Она до сих пор не говорила об этом ни одной живой душе. А сказав, как бы переступила какой-то рубеж.
— Откуда ты знаешь?
— Оттуда и знаю, — улыбнулась Конни.
— Конечно, не от Клиффорда?
— Нет, конечно. Совсем от другого мужчины.
Ей было приятно немного помучить отца.
— Я его знаю?
— Нет. Ты его никогда не видел.
Оба замолчали.
— Какие у тебя планы?
— В том-то и дело, пока никаких.
— А что Клиффорд? С ним это можно как-то уладить?
— Думаю, можно. После нашего последнего разговора он мне сказал, что не возражает против ребенка. Если, конечно, я не буду разглашать тайну рождения.
— Самое разумное, что можно придумать в его положении. Тогда, значит, все в порядке.
— В каком смысле? — Конни заглянула ему прямо в глаза.
Они были большие, синие, как у нее, только смотрели чуть сконфуженно, как смотрит провинившийся мальчишка или скучающий себялюбец, добродушный и вместе ироничный.

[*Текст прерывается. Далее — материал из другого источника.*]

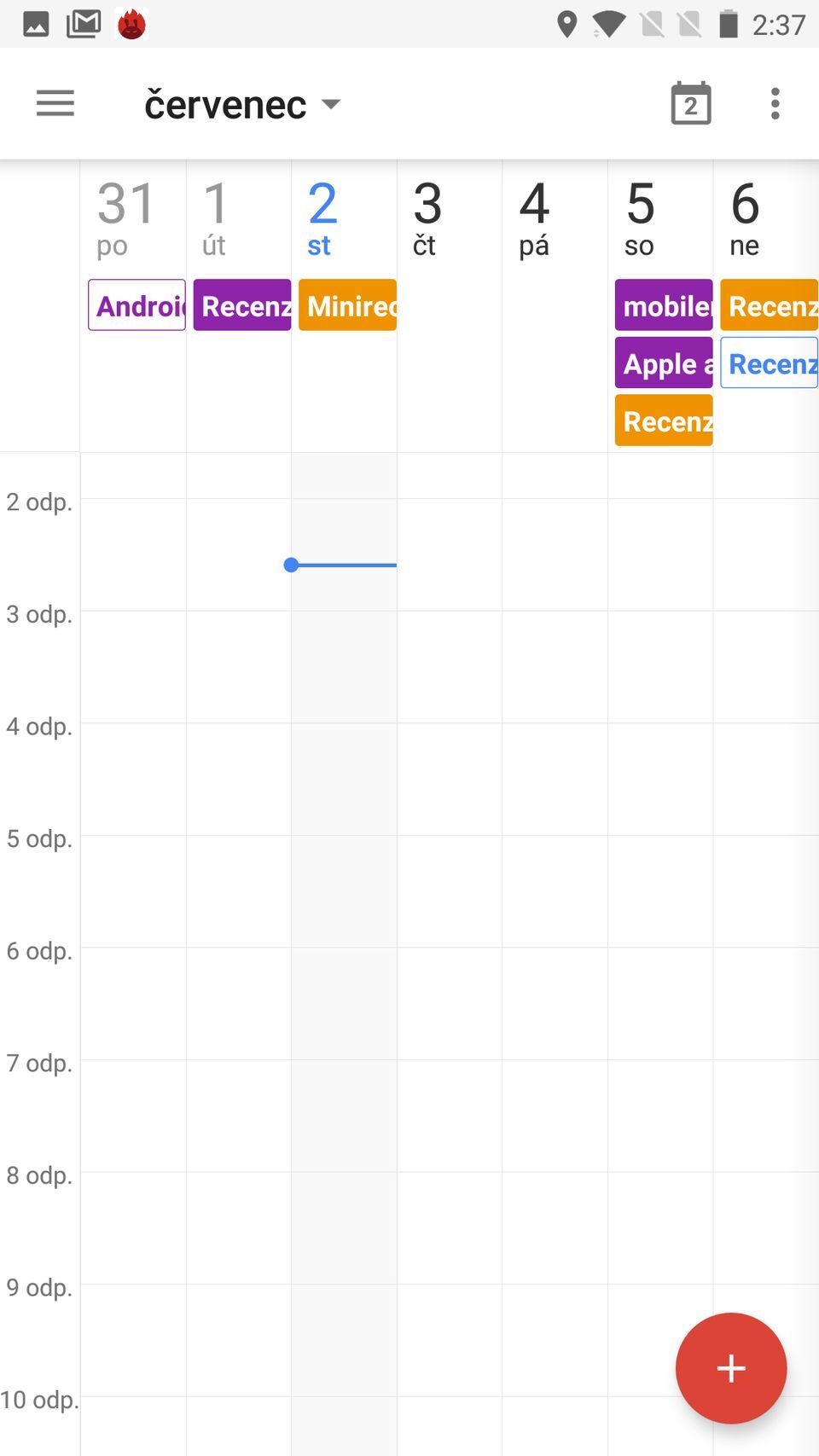Screen dimensions: 819x1456
Task: Tap the image notification icon in status bar
Action: point(36,24)

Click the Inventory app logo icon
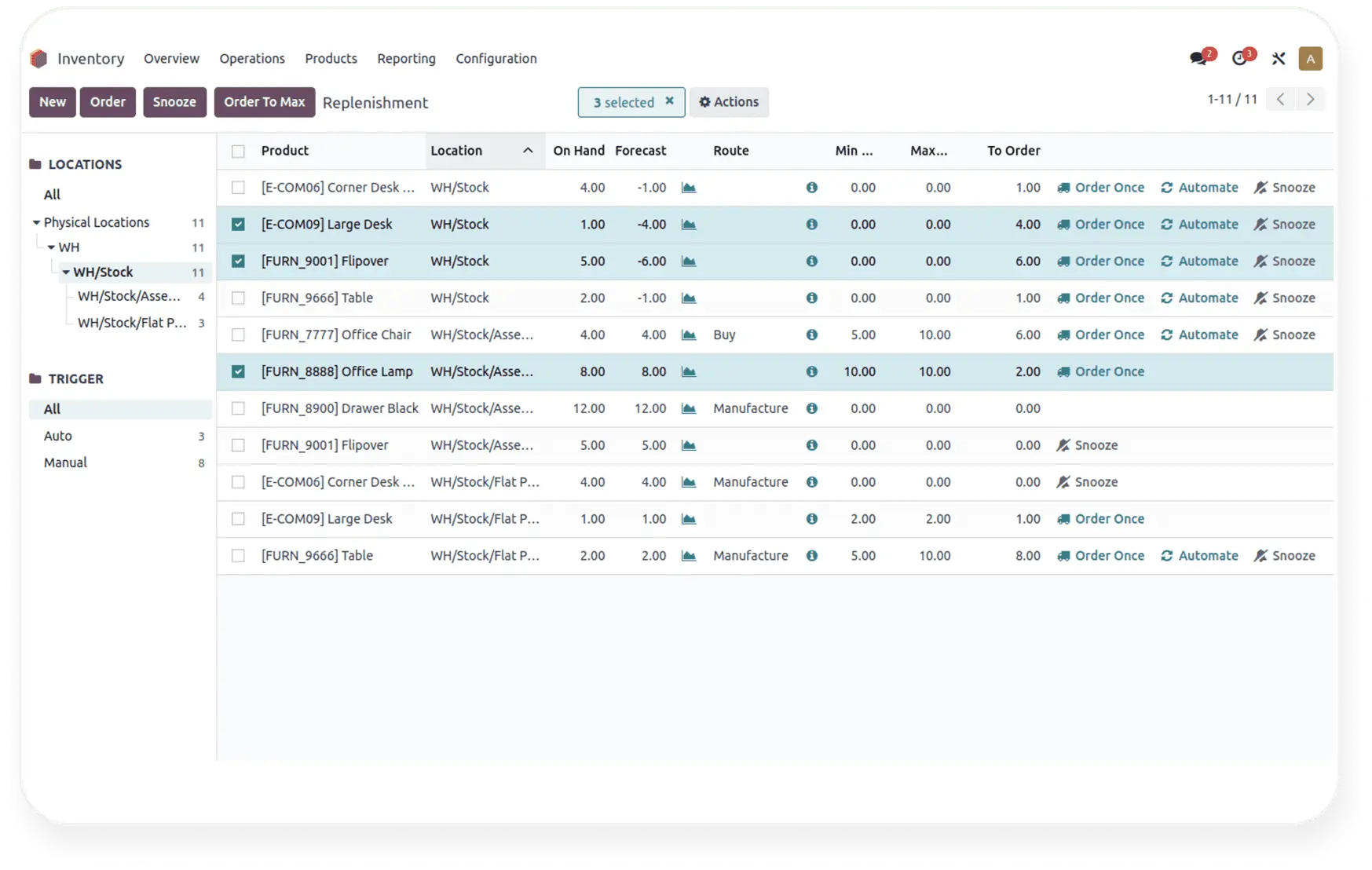click(39, 59)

— Значит, ты можешь подарить семейству Чаттерли и Рагби-холлу наследника и нового баронета?
Чувственное лицо сэра Малькольма расплылось в довольной улыбке.
— Я этого не хочу.
— Почему? Считаешь, что у тебя есть обязательства перед другим мужчиной? Хочешь знать мое мнение, дитя мое? Общество держится крепко. Рагби-холл стоит и будет стоять. Наш круг — более или менее надежная штука. И надо, по крайней мере внешне, соблюдать его правила. В частной жизни мы вольны потакать своим чувствам. Но чувства ведь непостоянны. Сегодня тебе нравится этот мужчина, через год — другой. А Рагби-холл незыблем. Не бросайся Рагби-холлом, раз уж он твой. А развлекаться — развлекайся на здоровье. Разумеется, ты можешь уйти от Клиффорда. У тебя есть независимый доход — наша единственная надежная опора. Но он не очень велик. Роди маленького баронета для Рагби-холла. И ты поступишь очень умно.
Сэр Малькольм откинулся в кресле и опять улыбнулся. Конни молчала.

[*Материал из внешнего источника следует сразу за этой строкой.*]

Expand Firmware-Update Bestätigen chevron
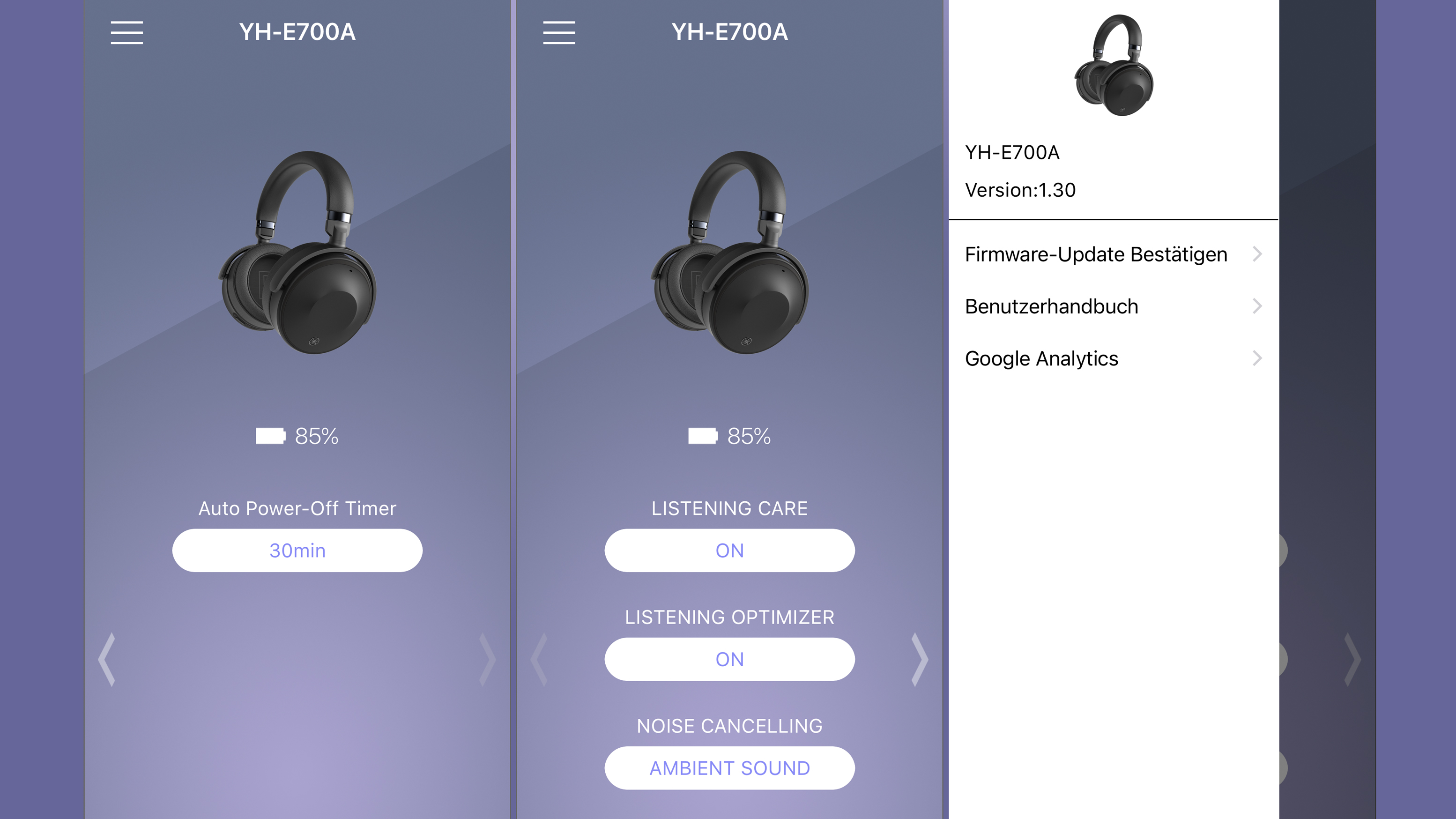This screenshot has height=819, width=1456. click(1257, 254)
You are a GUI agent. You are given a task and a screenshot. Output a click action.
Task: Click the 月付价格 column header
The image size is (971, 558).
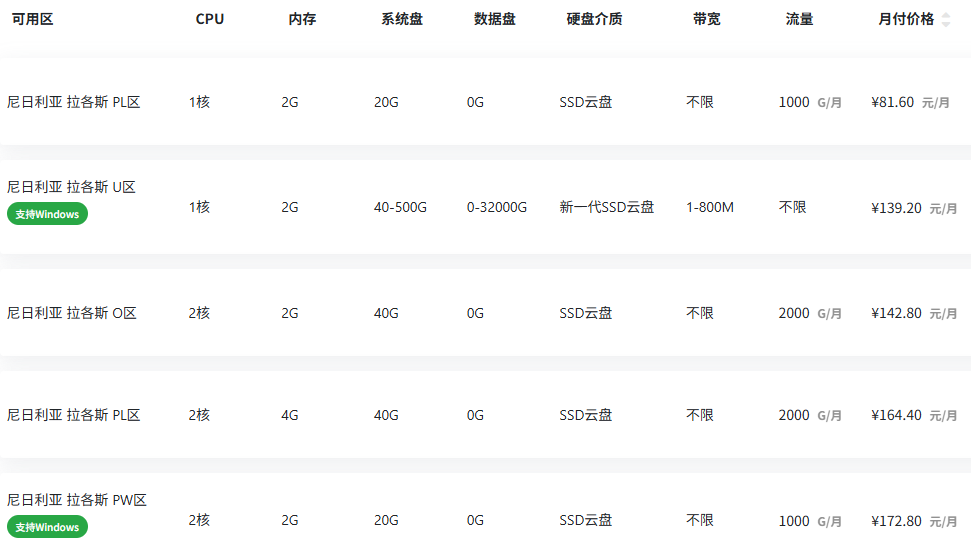point(906,19)
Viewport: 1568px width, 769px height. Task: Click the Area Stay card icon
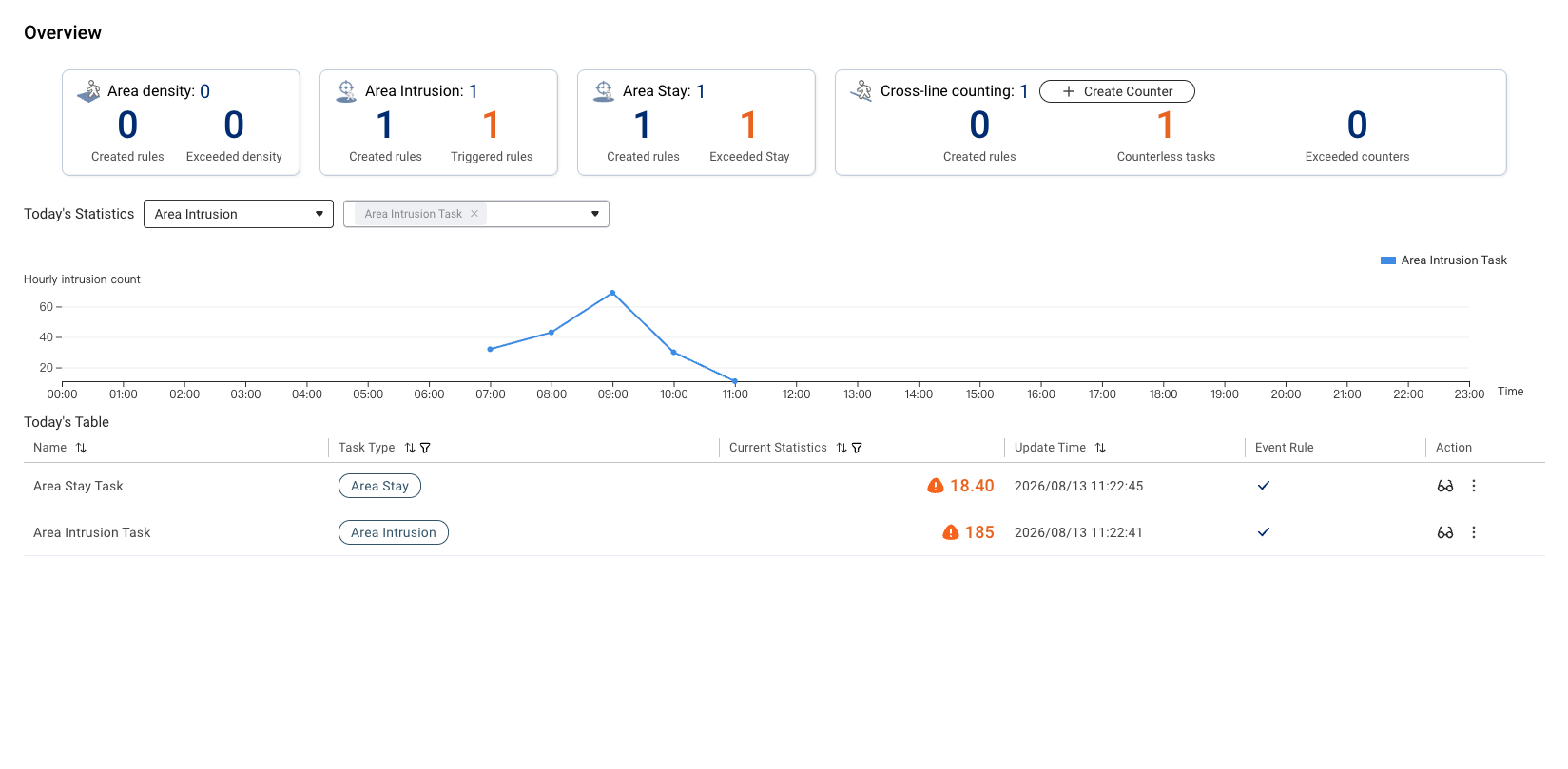pos(604,91)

— Надеюсь, ты наконец-то встретила настоящего мужчину, — продолжал сэр Малькольм, чувствуя в крови молодой огонь.
— Да, и в этом все дело. Не так-то много сейчас настоящих мужчин.
— Немного, к сожалению, — согласился отец. — Но надо сказать, что и ему повезло. У тебя с ним нет никаких осложнений?
— Никаких! Он предоставил все решать мне.
— Вот и славно! Благородный молодой человек.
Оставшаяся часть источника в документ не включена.